Nel frattempo le carte si rimescolano. E mentre EasyJet tace, magari accondiscendendo non essendosi mai tirata fuori dai giochi, negli ambienti industriali si sa che la tentazione di Air France-Klm a sfidare Lufthansa è un invito a nozze, avendo corteggiato già da tempi prodiani non sospetti, la compagnia italiana.

Ma non è finito qui: i binocoli di Fiumicino intravedono ancora come più che attuali il fondo di investimento americano Cerberus, con il quale i commissari starebbero peraltro entrando in una seconda fase più approfondita. Chiaro è che, con il vorace fondo, la strategia per il futuro di Alitalia sarebbe ancora del tutto da inquadrare, anche perché le fonti riferiscono di un piano biennale da statuto, dopo il quale il soggetto potrebbe cedere, se non smembrare, l’azienda una volta risanata. A chi e a quali condizioni? Domanda delle domande ma la risposta è prematura e non rientra ora nei pensieri imminenti dei commissari che hanno fretta piuttosto di concludere la trattiva su preciso mandato politico.

Che la soluzione si possa trovare in Cerberus (mentre Etihad nonostante tutto non avrebbe affatto mollato l'osso in quanto incapace di digerire la grossa quantità di denaro gettata al vento) sussistono davvero dei limiti di non poco conto. Rimane ancora il nodo sulla possibilità, che si legga convenienza per taluni, circa l’investimento di una società non europea in un’azienda comunitaria, con il vincolo di non poter superare il 49% del capitale investito quindi del pieno controllo finanziario e manageriale, pena la perdita dei preziosi diritti di traffico.

Eppure, volendo pensare male, chissà se l’intenzione dei politici non possa essere proprio quella di cedere nuovamente Alitalia ad un organo non-europeo, mentendo così ancora il controllo parziale o del restante 51% da poter poi eventualmente gestire in tempi successivi, senza scontentare al momento nessuna delle forze politiche in campo di cui si conoscerà l'effettivo potere solo, e forse, a partire dal 5 marzo. Ciò che non sarebbe possibile invece con un compratore europeo.

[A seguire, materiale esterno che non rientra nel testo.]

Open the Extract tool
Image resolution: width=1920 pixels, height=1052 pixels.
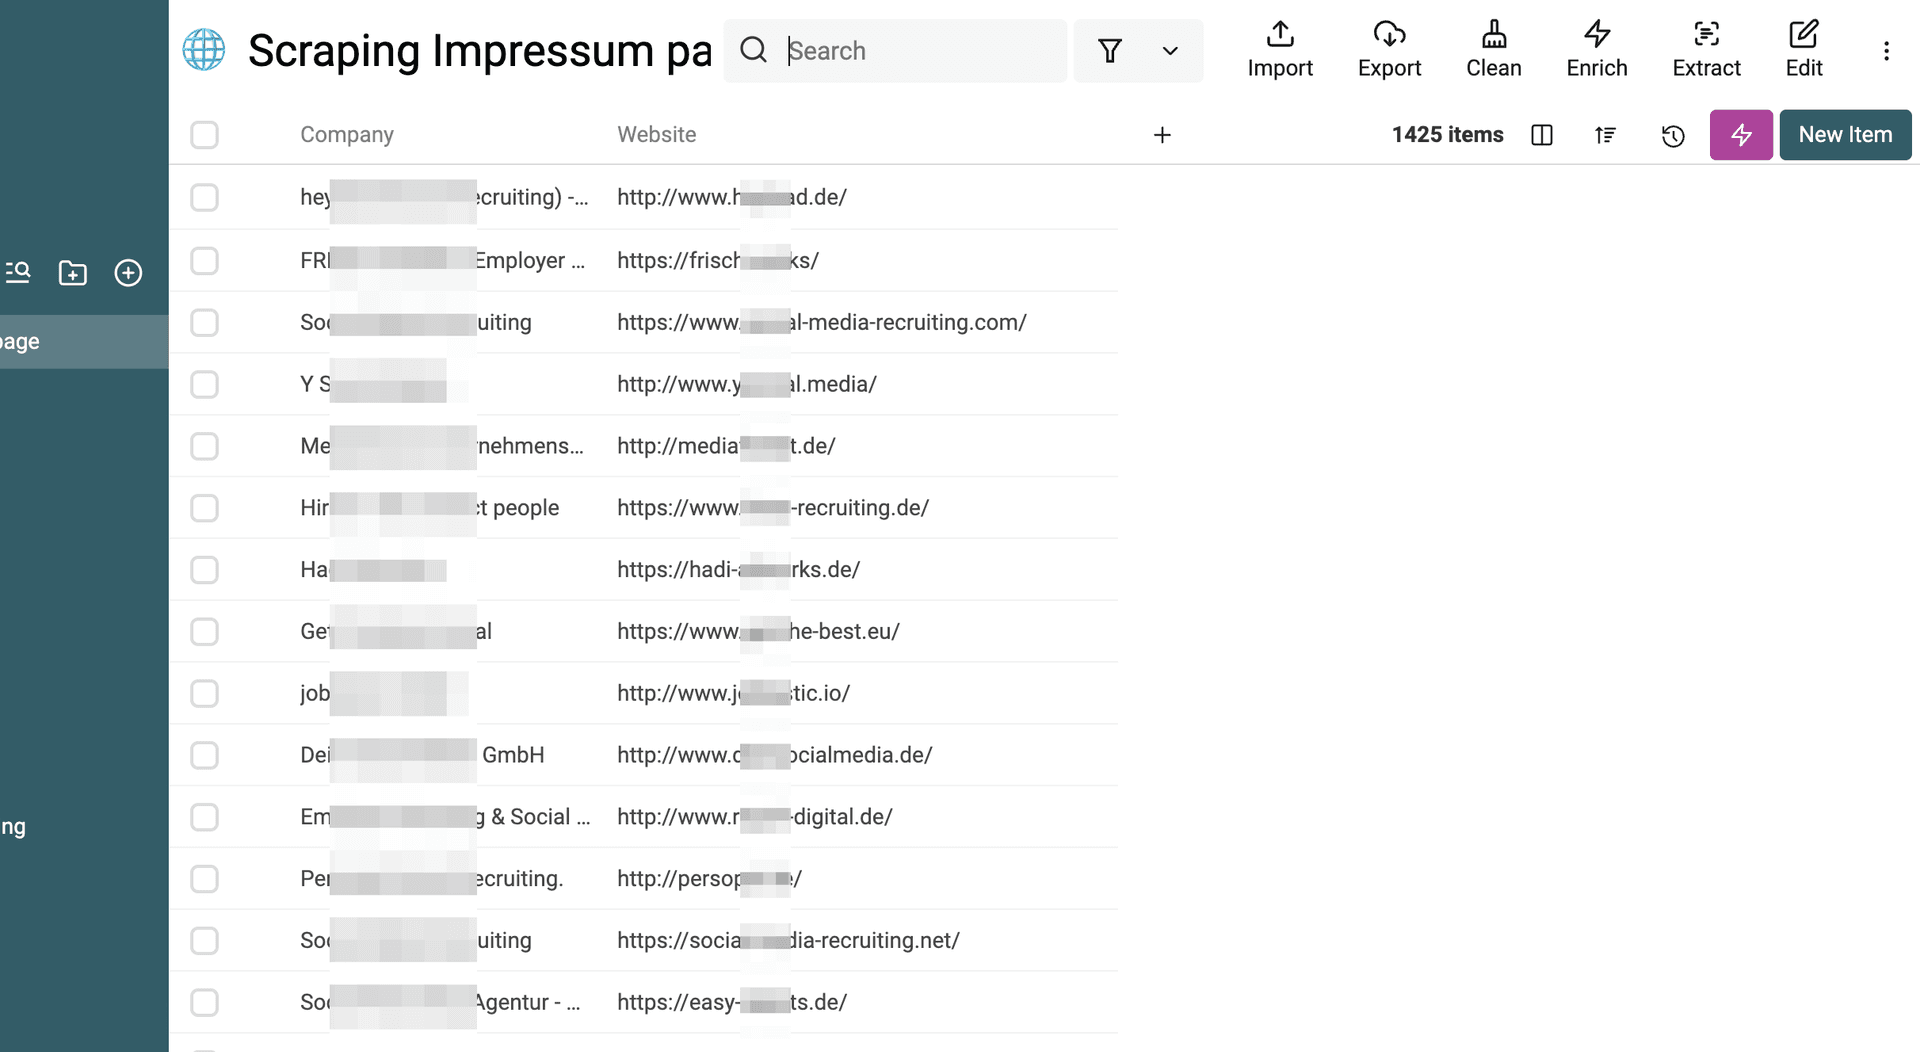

Ma la vera novità è la comparsa sulla scena di un’altra aquila a stelle e strisce, il colosso Delta, che in sordina si sarebbe affacciata nel radar delle trattive apportando in dote, per chi non la conoscesse bene, la nomina da parte di Forbes di seconda migliore compagnia aerea Statunitense del 2017 con una flotta di quasi 900 aeromobili e una rete di alleanze globali da cui la compagnia beneficerebbe di ben 2 miliardi di dollari di plus valore nei prossimi anni.

Gli analisti ricordano, infatti, che la strategia adottata da Delta sarebbe proprio quella di stringere relazioni nei mercati in cui, per osmosi col vettore locale, risulti posizionato al primo e secondo posto per traffico di passeggeri verso gli Stati Uniti. Sui suoi 10 mercati mondiali più importanti, l’Italia è uno di questi, Delta ha già all’attivo rilevanti accordi di Joint Venture o azionariato diffuso con ben 8 dei vettori di riferimento, tra cui AeroMexico, la brasiliana Gol, l’inglese Virgin, Korean Air e non a caso la JV con Air France-Klm nell’orbita dell’alleanza più estesa SkyTeam, di cui fa parte anche Alitalia.

L’ ipotesi americana sorprende ma non troppo, e alimenta la curiosità della complessa geopolitica aeronautica più edotta: Alitalia starebbe parallelamente trattando con Delta, già da diverso tempo, per cercare di aumentare la propria offerta dall’Italia verso il Nord Atlantico, impedita proprio dalle ingerenze franco-olandesi sullo scacchiere delle divisioni dei traffici nordatlantici da cui Alitalia ne esce notoriamente più debole. Quale occasione migliore sarebbe quella per Delta di appoggiare da una parte il vettore Italiano nell’affermazione del proprio spazio di azione originante da Roma e, dall’altra, per creare sinergie proprio nel cuore del Mediterraneo?

E così, in definitiva, in un cielo ancora denso di ipotesi ed opportunità da riordinare, i commissari avrebbero espresso ai loro referenti governativi la necessità di avere maggiore tempo per ragionare su ogni proposta, reale o speculativa; europea o extra europea, al fine di trovare il trampolino più praticabile per il rilancio, sostenibile, di Alitalia.